Em resumo, o STF entendeu que o sistema é acusatório, mas o juiz pode determinar a produção de provas — de ofício — para dirimir dúvida sobre questão relevante para o julgamento. E quais são os limites legalmente autorizados? Aqueles previstos no CPP e desde sempre criticados, como por exemplo, os artigos 156 e 209. Eis a síntese do sistema acusatório “a la STF”: a estrutura é acusatória, mas se o juiz quiser, pode assumir função de acusador [juiz inquisidor]. Perceba-se, desde já, que a ausência de provas é causa de absolvição [CPP, artigo 386, VII], sem que se exija absolvição qualificada, sendo falaciosa [ilógica] a produção de provas em favor da defesa.
------------------------------------
(O que fazer):
**a.** Liste tudo o que aparece entre colchetes no trecho de origem.
**b.** Reproduza palavra por palavra a parte do trecho de origem que começa em "Em resumo, o" e termina depois de "favor da defesa.".

(Dados listados):
------------------------------------
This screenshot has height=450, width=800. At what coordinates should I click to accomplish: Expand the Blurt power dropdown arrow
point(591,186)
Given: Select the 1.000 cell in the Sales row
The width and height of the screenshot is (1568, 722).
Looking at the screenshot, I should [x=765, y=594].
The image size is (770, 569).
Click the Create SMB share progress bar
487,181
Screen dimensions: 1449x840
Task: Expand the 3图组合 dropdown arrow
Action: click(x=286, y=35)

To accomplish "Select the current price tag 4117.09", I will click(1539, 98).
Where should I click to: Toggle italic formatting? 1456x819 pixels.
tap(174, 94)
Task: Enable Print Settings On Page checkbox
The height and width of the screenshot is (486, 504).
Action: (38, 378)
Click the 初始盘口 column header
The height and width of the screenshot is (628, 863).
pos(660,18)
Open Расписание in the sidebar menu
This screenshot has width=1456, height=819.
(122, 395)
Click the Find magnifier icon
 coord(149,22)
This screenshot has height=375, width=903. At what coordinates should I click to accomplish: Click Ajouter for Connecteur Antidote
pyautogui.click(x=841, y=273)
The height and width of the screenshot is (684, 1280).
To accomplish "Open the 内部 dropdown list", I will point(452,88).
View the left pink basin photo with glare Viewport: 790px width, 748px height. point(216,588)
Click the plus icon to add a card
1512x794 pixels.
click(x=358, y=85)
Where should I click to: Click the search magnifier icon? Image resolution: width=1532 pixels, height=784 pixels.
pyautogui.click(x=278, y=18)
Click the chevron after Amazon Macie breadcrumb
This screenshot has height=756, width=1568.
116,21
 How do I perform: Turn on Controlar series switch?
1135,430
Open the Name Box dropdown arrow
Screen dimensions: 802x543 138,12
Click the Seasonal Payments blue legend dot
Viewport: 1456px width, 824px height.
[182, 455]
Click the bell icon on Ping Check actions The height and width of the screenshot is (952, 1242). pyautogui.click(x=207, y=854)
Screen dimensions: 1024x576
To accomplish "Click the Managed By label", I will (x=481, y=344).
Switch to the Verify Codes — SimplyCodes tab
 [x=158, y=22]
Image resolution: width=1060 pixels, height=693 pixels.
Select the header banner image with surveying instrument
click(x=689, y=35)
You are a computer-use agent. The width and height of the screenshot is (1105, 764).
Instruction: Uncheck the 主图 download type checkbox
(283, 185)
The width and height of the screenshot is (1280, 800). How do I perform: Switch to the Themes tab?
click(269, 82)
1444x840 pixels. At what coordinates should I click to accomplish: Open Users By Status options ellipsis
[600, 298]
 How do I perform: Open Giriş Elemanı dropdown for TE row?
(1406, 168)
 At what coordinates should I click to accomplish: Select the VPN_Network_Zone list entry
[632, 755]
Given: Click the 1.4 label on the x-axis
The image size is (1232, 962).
------------------------------------
(Respostas das tarefas):
**a.**
juiz inquisidor
CPP, artigo 386, VII
ilógica

**b.**
Em resumo, o STF entendeu que o sistema é acusatório, mas o juiz pode determinar a produção de provas — de ofício — para dirimir dúvida sobre questão relevante para o julgamento. E quais são os limites legalmente autorizados? Aqueles previstos no CPP e desde sempre criticados, como por exemplo, os artigos 156 e 209. Eis a síntese do sistema acusatório “a la STF”: a estrutura é acusatória, mas se o juiz quiser, pode assumir função de acusador [juiz inquisidor]. Perceba-se, desde já, que a ausência de provas é causa de absolvição [CPP, artigo 386, VII], sem que se exija absolvição qualificada, sendo falaciosa [ilógica] a produção de provas em favor da defesa.